# Curator

The Curator is an AI-powered tool that automatically processes raw inputs from your `inbox/` folder into structured vault records. It runs as a background daemon, continuously watching for new files and transforming unstructured content into your vault's ontology.

## Overview

Curator handles the ingestion pipeline for your Obsidian vault. It takes raw inputs like meeting transcripts, emails, voice memos, or rough notes and converts them into structured records with proper frontmatter, entity extraction, and wikilink relationships.

**Key capabilities:**
- Watches the `inbox/` folder for new files
- Extracts entities (people, organizations, projects, tasks, decisions, etc.)
- Creates structured vault records with proper templates and frontmatter
- Automatically interlinks related entities
- Enriches entities with contextual information
- Runs as a background daemon with auto-restart

## Architecture

### 4-Stage Pipeline

The Curator uses a sophisticated 4-stage pipeline (currently available with the OpenClaw backend; Claude and Zo backends use a single-call legacy mode):

#### Stage 1: Analyze + Create Note (LLM)

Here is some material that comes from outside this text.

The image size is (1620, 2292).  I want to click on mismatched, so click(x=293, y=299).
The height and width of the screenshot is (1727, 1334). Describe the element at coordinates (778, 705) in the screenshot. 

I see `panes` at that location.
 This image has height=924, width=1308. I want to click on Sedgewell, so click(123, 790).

The LLM reads the inbox file and performs initial analysis:
- Creates a comprehensive note record in the vault using `alfred vault create note`
- Writes a JSON entity manifest to a temporary file listing all discovered entities
- The manifest contains: type, name, description, and fields for each entity
- Includes 3-attempt retry logic if the LLM fails to write the manifest file

#### Stage 2: Entity Resolution (Pure Python)

Pure Python logic processes the manifest:
- Reads and parses the entity manifest
- Normalizes entity names for consistency
- Checks for existing records in the vault (deduplication)
- Creates new entity records via `vault_create`
- Each entity receives its type-specific template with base-view embeds (Dataview sections like Assumptions, Decisions, Tasks) automatically appended

#### Stage 3: Interlinking (Pure Python)

Establishes relationships between records:
- Wires up wikilinks between the note and all resolved entities
- Edits the note to add entity links
- Edits each entity to add a backlink to the source note
- Creates a fully connected knowledge graph

#### Stage 4: Enrich Entities (LLM, per-entity)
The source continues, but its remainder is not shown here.